Now things start to get interesting. We have completed our "characterization test" phase of AWS and we have figured out how to build a gateway, deploy some Java into it and handle the request and response objects. Now we want to connect this to a system designed to do real work.
The eagle-eyed among you will have noticed that when I created more resources and methods during the input blog post, I connected them to the same lambda I had been working with. This is very definitely a choice - the "integration" part of each APIGateway Method definition allows you to choose which lambda to proxy to - but it was a choice I intentionally made. All the information we need is there to handle our own routing within the lambda.
How much to put into a single lambda - and when to start creating new lambdas - is a thorny topic and not one I am going to get into here. Suffice it to say that general software engineering best practices should apply and if there is significant code duplication, put it all in one lambda. On the other hand, the duplication only needs to be in the packaged product, which is just storage and configuration, so you may find going towards more lambdas is a good idea. What I would definitely advise against is literally duplicating code to make multiple lambdas. Code duplication is almost always a bad idea.
All of this code is in the repository, tagged API_GATEWAY_TDA.
A Tell-Don't-Ask Server
As trailed in the last post, I'm going to be working towards integrating a tell-don't-ask HTTP server into API Gateway here. Again, for full disclosure, I already have this working within a Grizzly setup. I am going to copy-and-paste some of that code into the blog area to make it clear what is going on, and then try and rework the handler, request and response to fit with that. You will also notice that I have changed the API Gateway configuration to point to a new resource, so if you are following along and haven't already, you will need to drop and recreate your gateway configuration.
What is a tell-don't-ask server? Simply put, it views an HTTP request as a pipeline: that is, the data from the request is fed into the handler which then places its output (status, data, etc) in a response object, which in turn feeds it back to a client.
To be clear, no public HTTP processing framework I am aware of works like this: most pass a handler both a request object (from which it is supposed to pull data) and a response object to write to. The AWS API we are working with here expects the handler to pull from a request object and then create a response object. While I'm not going to get into the philosophy of why I prefer functional and pipeline approaches here, suffice it to say that there are reasons of modularity, composability and testability which I find compelling.
The intent is that the server is configured to map input paths to "handler generators": that is, classes which act as factories for handlers, creating a new object for each incoming request and attaching any global configuration (such as access to databases). The server then processes the incoming request and "tells" the handlers the data that it wants to know to do its job. Once the handler has been created and configured, it is given a response object and told to get on with it. When complete, the response can be processed by the server.
What is being Requested, anyway?
One of the things we did not look at in the last post when considering input data was how to find out what the actual resource being requested was. It is possible to determine this by implementing additional setters on the Request object. The documentation says that httpMethod, resource and path are the ones to look at. For our purposes, the overlap between path and resource means that path is probably not going to be particularly useful except for debugging and errors.
For this post, I've essentially thrown away what I've done up to this point and started again. Specifically, I've created a set of new packages to hold the "client" code, the necessary interfaces and an implementation server.
The code that we have been working with over the past posts becomes "implementation detail" in this version and thus is buried inside the server. At the same time, I have taken the opportunity to add setters for these additional data items.

* [DATASET EXCERPTS]:
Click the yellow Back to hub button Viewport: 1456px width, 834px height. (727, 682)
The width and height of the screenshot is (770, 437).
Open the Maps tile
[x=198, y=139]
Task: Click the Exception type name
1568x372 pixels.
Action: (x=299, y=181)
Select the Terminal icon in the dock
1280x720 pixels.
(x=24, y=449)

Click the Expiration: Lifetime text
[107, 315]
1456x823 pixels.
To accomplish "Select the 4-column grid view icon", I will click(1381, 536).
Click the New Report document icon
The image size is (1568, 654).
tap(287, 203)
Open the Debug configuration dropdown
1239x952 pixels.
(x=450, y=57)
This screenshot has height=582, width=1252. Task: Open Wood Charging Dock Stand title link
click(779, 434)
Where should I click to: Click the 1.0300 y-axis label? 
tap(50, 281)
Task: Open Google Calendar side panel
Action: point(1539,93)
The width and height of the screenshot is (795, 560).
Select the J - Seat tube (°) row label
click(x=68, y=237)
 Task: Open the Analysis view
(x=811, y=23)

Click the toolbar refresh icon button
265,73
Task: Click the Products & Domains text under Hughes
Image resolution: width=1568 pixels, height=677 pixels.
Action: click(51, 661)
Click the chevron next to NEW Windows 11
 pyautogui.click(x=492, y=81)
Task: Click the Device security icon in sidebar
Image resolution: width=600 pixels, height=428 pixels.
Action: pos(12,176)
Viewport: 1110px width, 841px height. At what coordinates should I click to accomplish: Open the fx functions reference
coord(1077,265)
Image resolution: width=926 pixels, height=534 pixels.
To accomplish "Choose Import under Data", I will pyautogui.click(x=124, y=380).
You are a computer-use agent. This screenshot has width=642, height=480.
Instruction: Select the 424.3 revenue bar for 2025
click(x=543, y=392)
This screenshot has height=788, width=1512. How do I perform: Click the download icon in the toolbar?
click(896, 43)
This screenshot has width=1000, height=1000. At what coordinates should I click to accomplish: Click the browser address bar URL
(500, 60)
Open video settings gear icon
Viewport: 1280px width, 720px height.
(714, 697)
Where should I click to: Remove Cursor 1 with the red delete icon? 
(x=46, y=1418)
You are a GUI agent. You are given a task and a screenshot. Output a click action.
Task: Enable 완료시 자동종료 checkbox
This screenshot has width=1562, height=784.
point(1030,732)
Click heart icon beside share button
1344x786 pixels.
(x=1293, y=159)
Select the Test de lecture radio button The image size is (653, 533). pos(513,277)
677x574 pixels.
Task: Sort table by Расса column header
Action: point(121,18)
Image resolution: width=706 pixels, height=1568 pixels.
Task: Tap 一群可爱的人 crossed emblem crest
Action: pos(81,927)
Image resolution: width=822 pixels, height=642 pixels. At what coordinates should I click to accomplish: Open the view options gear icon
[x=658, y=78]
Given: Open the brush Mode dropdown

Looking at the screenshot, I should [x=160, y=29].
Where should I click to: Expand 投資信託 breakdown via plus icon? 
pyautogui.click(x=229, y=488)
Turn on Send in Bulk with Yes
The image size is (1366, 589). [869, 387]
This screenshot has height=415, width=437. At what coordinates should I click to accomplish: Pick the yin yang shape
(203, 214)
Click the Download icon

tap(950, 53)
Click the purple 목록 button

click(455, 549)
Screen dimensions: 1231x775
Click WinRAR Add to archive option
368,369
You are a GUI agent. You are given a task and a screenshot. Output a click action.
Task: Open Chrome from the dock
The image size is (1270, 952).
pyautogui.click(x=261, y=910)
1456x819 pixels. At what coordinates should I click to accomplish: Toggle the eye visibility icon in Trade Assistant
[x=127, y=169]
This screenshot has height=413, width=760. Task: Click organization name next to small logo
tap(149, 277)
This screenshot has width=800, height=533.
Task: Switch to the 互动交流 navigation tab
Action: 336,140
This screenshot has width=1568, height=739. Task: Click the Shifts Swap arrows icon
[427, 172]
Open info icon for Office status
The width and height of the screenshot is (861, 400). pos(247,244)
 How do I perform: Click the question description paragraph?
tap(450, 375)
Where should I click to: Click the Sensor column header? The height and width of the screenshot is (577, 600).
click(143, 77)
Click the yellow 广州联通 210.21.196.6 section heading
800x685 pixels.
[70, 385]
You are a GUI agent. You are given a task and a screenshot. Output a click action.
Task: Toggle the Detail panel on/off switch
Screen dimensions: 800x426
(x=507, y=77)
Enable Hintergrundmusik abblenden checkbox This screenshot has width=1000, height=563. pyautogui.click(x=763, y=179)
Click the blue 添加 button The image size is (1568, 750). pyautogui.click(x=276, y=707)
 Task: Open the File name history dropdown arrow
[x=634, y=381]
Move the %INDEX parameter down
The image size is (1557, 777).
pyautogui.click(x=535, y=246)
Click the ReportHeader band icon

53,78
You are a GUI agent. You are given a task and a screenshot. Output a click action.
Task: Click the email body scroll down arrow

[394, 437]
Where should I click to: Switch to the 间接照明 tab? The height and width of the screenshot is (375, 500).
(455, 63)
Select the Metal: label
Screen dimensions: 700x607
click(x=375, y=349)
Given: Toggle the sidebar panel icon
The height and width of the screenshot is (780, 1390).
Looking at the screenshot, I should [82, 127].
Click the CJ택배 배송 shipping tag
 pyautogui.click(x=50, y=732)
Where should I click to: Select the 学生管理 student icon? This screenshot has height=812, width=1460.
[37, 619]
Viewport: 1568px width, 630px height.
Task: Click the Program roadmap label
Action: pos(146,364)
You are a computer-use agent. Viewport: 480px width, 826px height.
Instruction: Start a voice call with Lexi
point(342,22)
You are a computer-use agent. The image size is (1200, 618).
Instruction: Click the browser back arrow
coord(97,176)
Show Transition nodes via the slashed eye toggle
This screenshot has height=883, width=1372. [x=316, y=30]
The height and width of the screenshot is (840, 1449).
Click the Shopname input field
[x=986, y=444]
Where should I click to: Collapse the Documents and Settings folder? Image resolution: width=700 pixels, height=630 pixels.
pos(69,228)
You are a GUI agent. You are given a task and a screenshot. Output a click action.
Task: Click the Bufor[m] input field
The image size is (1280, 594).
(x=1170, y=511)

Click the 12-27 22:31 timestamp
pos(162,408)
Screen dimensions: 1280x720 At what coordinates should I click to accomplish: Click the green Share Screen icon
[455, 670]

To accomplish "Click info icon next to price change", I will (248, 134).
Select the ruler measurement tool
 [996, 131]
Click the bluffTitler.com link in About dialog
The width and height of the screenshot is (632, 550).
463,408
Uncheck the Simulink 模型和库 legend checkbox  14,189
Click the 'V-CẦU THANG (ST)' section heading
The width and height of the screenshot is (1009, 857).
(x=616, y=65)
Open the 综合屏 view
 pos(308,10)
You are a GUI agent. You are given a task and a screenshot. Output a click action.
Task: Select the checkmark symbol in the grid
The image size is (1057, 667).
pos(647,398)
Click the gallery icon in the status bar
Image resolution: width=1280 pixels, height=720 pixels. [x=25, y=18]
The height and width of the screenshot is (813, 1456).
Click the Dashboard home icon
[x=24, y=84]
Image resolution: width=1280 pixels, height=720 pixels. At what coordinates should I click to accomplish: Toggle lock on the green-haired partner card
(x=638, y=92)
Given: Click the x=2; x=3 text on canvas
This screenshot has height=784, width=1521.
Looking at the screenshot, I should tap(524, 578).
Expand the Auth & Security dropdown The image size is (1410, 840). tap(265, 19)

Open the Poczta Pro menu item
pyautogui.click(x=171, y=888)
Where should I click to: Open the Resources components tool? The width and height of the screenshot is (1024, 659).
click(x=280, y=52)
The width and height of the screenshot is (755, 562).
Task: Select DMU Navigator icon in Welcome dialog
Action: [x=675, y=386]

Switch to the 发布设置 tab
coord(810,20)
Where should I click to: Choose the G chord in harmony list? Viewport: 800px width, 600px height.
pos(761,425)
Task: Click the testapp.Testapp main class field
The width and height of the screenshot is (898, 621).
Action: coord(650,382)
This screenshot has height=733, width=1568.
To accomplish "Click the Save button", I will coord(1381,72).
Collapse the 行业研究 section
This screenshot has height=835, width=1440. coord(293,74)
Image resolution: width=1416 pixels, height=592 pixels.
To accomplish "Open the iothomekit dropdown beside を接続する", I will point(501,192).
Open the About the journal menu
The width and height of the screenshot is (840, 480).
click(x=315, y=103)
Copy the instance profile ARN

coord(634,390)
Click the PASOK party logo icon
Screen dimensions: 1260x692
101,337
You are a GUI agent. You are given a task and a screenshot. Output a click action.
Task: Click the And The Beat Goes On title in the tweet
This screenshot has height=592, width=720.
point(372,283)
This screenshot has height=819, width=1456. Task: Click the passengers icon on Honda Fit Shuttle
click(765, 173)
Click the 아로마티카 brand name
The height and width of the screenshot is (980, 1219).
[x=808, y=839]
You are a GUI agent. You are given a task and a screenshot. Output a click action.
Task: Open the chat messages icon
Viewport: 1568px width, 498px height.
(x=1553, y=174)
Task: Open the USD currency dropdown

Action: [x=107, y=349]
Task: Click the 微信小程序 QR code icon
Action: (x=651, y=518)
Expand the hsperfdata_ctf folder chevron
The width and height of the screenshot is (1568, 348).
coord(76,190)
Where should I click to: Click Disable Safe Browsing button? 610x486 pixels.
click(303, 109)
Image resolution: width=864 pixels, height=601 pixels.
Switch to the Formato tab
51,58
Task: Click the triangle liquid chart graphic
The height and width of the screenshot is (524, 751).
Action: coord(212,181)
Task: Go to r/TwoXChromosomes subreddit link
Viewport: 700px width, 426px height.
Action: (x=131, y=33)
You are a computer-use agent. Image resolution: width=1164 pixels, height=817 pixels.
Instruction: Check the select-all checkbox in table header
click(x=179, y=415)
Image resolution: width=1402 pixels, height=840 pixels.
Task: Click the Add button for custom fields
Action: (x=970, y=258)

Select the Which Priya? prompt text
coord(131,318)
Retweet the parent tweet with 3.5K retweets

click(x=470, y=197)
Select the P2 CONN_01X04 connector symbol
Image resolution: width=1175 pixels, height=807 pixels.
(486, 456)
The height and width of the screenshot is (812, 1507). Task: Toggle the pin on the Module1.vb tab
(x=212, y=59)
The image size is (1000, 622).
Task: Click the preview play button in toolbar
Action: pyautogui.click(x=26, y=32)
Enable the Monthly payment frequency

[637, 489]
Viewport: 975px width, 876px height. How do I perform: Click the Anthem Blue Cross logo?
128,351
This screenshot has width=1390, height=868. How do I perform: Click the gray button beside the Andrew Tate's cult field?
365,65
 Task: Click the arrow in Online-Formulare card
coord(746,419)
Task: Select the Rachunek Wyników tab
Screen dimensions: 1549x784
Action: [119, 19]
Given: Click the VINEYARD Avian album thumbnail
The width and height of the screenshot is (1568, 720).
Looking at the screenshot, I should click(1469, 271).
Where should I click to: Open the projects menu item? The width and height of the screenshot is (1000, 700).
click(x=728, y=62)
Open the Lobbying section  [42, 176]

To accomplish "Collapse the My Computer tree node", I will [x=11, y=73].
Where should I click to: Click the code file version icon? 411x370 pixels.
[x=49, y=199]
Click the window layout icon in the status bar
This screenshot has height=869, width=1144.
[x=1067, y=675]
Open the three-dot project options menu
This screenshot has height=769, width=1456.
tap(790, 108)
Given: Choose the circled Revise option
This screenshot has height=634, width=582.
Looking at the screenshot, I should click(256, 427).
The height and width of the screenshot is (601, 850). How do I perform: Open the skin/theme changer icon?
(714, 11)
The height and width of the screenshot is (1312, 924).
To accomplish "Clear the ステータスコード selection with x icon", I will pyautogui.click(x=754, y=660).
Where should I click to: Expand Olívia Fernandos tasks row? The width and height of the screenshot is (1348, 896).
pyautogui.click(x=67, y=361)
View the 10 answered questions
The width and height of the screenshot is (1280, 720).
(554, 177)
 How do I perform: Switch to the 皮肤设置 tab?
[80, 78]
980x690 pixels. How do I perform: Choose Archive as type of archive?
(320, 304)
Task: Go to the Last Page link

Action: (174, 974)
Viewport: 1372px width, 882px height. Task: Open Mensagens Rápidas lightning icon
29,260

* [INSTRUCTIONS]:
- a) In the API Gateway post, write out everything from "One of the things" down to "debugging and errors." again, renaming "httpMethod" to "requestMethod".
- b) Answer these questions from the API Gateway post:
(i) What tag marks the code in the repository?
(ii) Within what kind of setup does the tell-don't-ask server already work?
(iii) Which three items does the documentation say to look at for finding the requested resource?

* [SOLUTIONS IN ORDER]:
- a)
One of the things we did not look at in the last post when considering input data was how to find out what the actual resource being requested was. It is possible to determine this by implementing additional setters on the Request object. The documentation says that requestMethod, resource and path are the ones to look at. For our purposes, the overlap between path and resource means that path is probably not going to be particularly useful except for debugging and errors.

- b)
(i) API_GATEWAY_TDA
(ii) A Grizzly setup
(iii) httpMethod, resource and path